Created by Montreal’s Cirque Alfonse, which is a family-and-friends operation, Barbu sets out to recreate the feel of the circuses that toured Québec at the turn of the twentieth century. Worked for me. I’m 71 and I was as entranced as an eight-year-old who’d never seen anything like this before.
Part of what makes this performance so exciting is the intimacy of the space. There are seven acrobats in the company and a three-person band. That’s a lot for the Historic Theatre’s stage, especially when the acrobats are whizzing around on rollerskates, spinning on giant hoops, tossing beer kegs, and standing on one another’s shoulders three people into the air. I was in the front row and I was moving my feet out of the way — because I had to —and seriously considering what I’d do if anybody landed on me. But that was such a big part of the fun, and I never really felt in danger.
A major bonus of seeing a circus in such an intimate venue is that the human accomplishment of it all becomes so much more apparent. You can see the muscular strain, the shakiness, the concentration. And, when you’re on floor level and looking up at one of those three-person totems, or even if you’re in the balcony, you have a different kind of appreciation of the height — and skill — involved.

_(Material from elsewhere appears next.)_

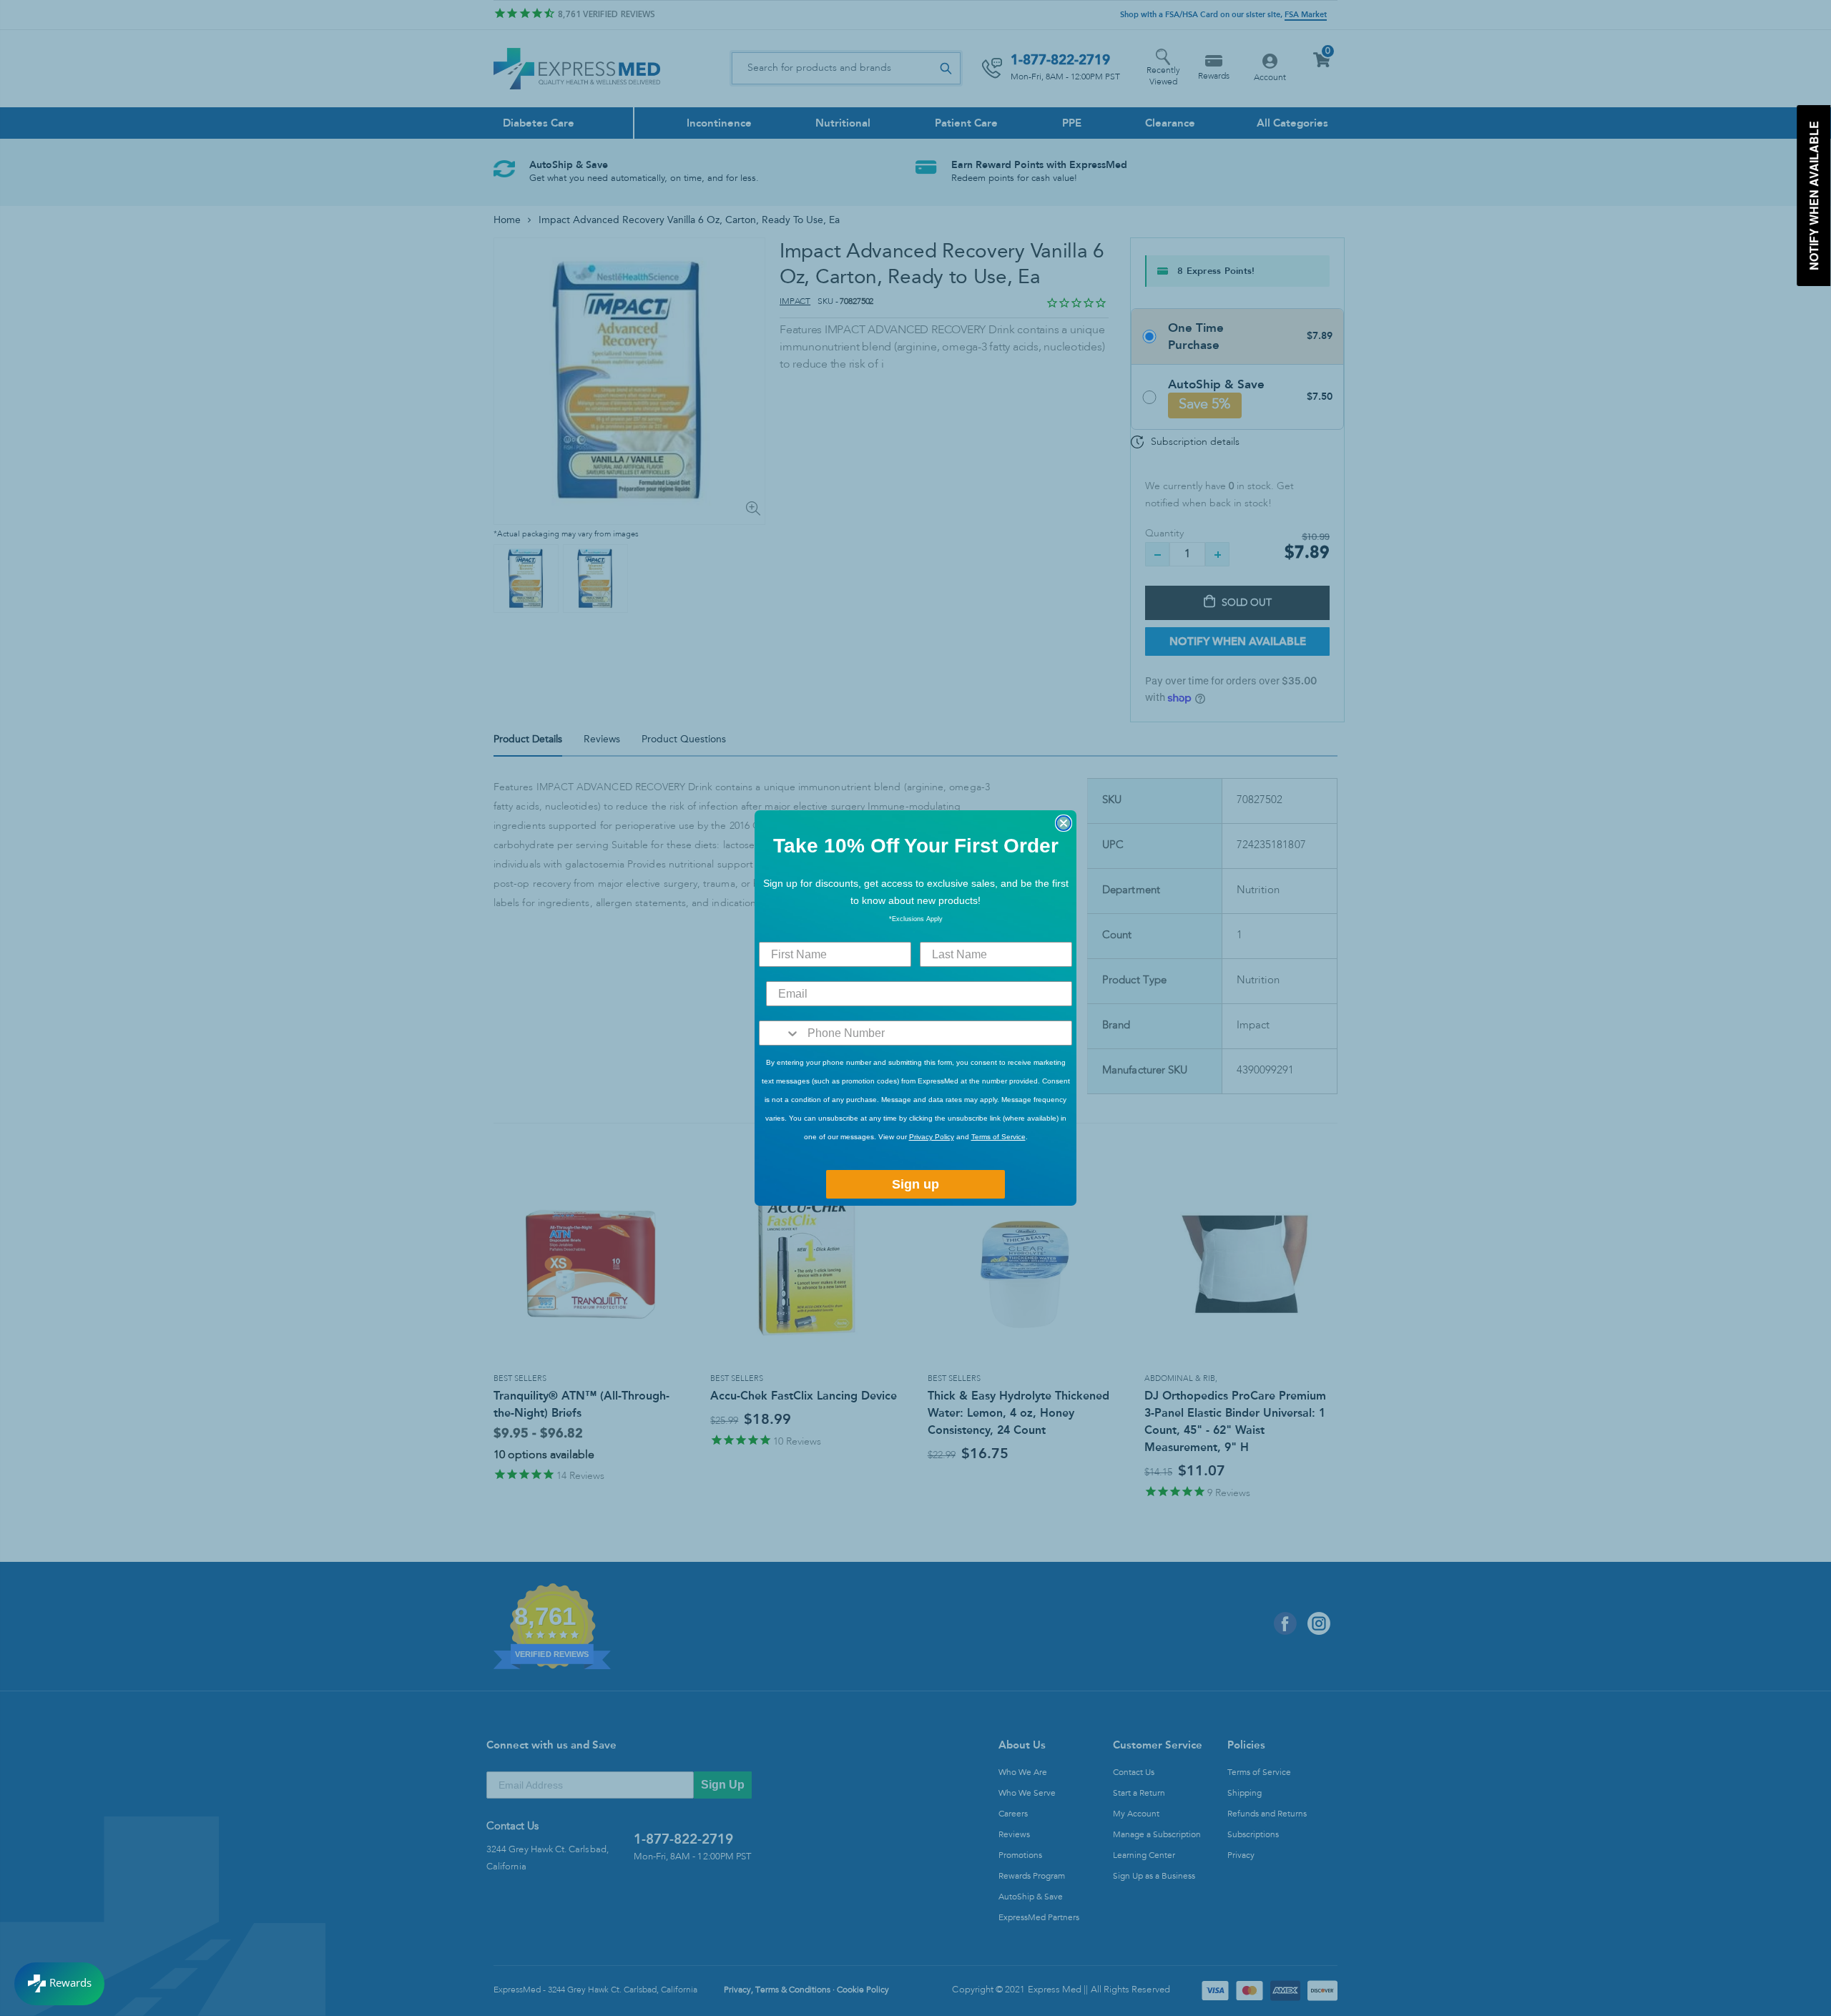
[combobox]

There’s a crazy kind of eccentricity about the whole thing, too. Laura Lippert does a number, for instance, in which she enters with the sangfroid of a Mata Hari, her long braids twisted into a regal topknot, which, it turns out, conceals a hook that she attaches to a cable so she can spin through the air doing acrobatics.
There’s a sexy playfulness about the whole thing, which — bonus! — is a liberation from stereotypical gender roles. The women are strong and self-sufficient. The men are confident, even cocky, but more than willing to be appreciated as erotic objects, when they stroll through the audience in their black underpants and sock garters, for instance. (The costumes are by Lucien Bernèche.)

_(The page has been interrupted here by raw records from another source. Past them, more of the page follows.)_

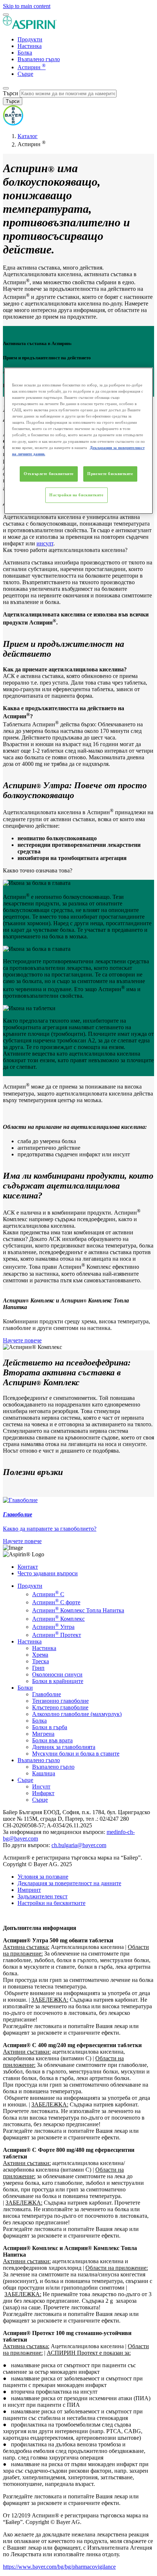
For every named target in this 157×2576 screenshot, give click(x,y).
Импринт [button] (29, 1890)
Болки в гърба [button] (49, 1727)
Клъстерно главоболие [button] (60, 1707)
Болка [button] (39, 1720)
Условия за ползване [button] (43, 1876)
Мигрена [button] (43, 1734)
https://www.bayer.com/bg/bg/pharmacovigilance (59, 2567)
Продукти (30, 39)
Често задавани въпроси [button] (48, 1573)
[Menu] (6, 15)
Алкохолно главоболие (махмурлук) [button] (77, 1714)
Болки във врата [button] (52, 1740)
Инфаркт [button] (43, 1793)
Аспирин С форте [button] (56, 1602)
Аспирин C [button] (48, 1594)
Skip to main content (26, 6)
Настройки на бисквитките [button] (51, 1903)
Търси (10, 93)
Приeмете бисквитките (110, 473)
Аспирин (32, 67)
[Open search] (6, 88)
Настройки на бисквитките (76, 495)
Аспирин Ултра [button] (53, 1627)
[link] (78, 1521)
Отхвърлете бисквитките (49, 473)
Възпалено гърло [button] (39, 1760)
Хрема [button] (40, 1655)
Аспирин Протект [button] (56, 1635)
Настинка (30, 46)
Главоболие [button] (46, 1694)
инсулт (45, 543)
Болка (25, 52)
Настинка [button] (30, 1641)
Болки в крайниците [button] (57, 1681)
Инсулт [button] (41, 1786)
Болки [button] (25, 1687)
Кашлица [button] (43, 1773)
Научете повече (22, 1340)
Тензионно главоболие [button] (60, 1701)
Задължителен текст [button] (43, 1896)
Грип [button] (38, 1668)
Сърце (25, 74)
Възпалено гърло (39, 59)
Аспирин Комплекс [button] (58, 1619)
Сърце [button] (25, 1780)
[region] (78, 440)
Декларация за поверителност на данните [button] (69, 1883)
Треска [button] (40, 1661)
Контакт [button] (28, 1567)
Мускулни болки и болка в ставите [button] (75, 1753)
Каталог (28, 136)
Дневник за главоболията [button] (63, 1747)
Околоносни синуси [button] (57, 1674)
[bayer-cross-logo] (13, 124)
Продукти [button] (30, 1586)
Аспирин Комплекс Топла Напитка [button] (78, 1610)
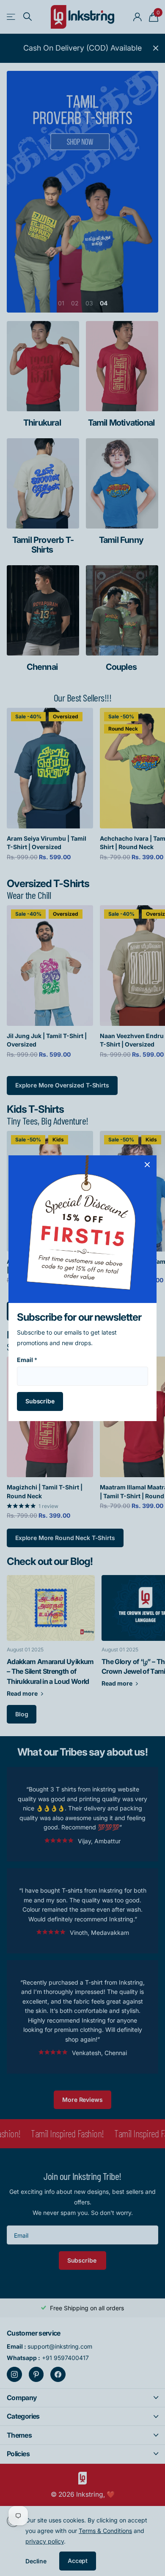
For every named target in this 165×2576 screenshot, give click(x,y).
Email (27, 1359)
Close (147, 1164)
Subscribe (40, 1401)
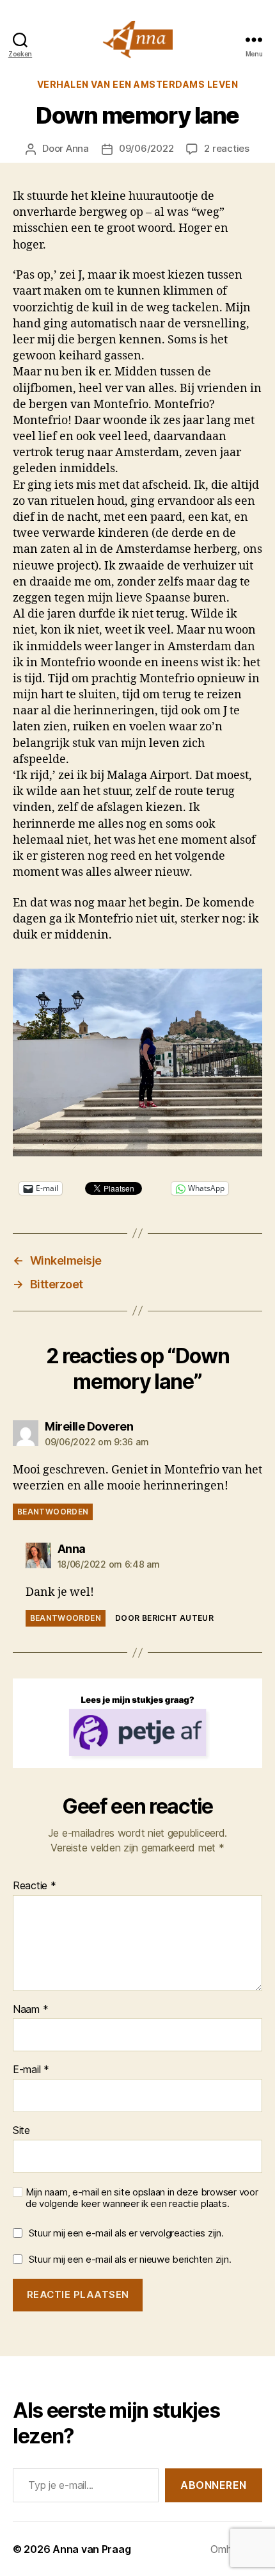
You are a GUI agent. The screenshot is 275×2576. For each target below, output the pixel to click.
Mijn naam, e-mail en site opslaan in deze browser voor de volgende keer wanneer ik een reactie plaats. (142, 2198)
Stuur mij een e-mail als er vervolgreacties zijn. (126, 2233)
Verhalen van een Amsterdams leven (138, 84)
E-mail (31, 2070)
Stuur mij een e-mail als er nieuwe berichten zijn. (130, 2259)
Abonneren (213, 2485)
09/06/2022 (146, 148)
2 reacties (226, 148)
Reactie (34, 1886)
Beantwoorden (52, 1511)
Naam (30, 2009)
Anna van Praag (91, 2549)
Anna (77, 148)
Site (21, 2131)
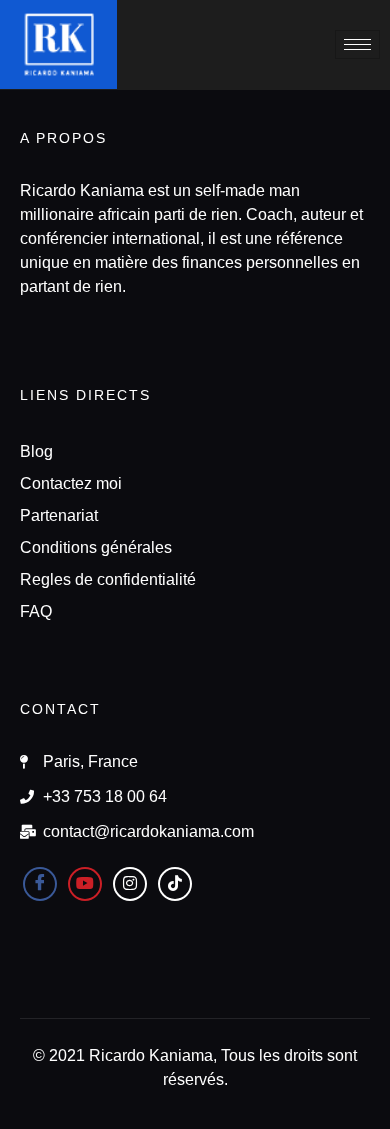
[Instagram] (130, 884)
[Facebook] (40, 884)
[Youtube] (85, 884)
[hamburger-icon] (357, 44)
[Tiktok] (175, 884)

Video designer Frederic Barrette backs up a number, in which a couple of the guys shoot ping pong balls into each other’s mouths, with video in which one man seems to be shooting a geyser of water from his mouth onto another fella’s face. Yes! Fluids!
At other points, Barrette’s video design evokes the natural world, often using wildflowers — daisies, lupins — which grounds the piece in an earthy loveliness. And the three-person band keeps things pumping.

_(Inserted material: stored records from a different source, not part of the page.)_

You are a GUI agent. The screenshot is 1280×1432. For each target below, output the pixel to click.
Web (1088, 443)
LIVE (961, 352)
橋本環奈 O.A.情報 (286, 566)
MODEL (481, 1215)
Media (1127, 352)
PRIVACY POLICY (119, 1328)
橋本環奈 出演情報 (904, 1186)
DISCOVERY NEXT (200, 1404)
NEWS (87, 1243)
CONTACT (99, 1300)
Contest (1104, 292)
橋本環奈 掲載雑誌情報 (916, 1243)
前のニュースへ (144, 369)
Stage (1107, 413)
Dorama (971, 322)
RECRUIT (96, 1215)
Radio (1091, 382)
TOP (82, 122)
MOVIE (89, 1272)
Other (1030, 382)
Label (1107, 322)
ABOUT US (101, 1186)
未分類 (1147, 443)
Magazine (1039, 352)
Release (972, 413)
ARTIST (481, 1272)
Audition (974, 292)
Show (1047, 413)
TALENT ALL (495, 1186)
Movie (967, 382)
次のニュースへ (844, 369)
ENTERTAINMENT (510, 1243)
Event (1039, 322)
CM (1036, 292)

Barbu runs about 75 minutes without an intermission. Watching it was so intense for me that I was ready for it to end after a climactic number that came maybe eight minutes before the company took its bows. But that’s not really a complaint, unless you regard it as a complaint when an excellent lover kisses you a bit too long.
BARBU Directed by Alain Francoeur. On Thursday, June 13. A Cirque Alfonse production presented by The Cultch, running in The Cultch’s Historic Theatre until June 23. Tickets and info
PHOTO CREDIT: (Photo by Frederic Barrette)
Wow…. great, juicy review. Gotta see this. “Eccentric”, “sexy”? = must see, especially for the “fun”. Much respect to
Laura for the hair-acrobatics! 75 intense minutes long!? Crazy! Can’t wait. Thank you!
Thanks for the tip! I was exhausted just sitting in the front as an audience member. The sight of one performer’s hernia scar 2 feet from my seat helped me feel their strain. What a great experience!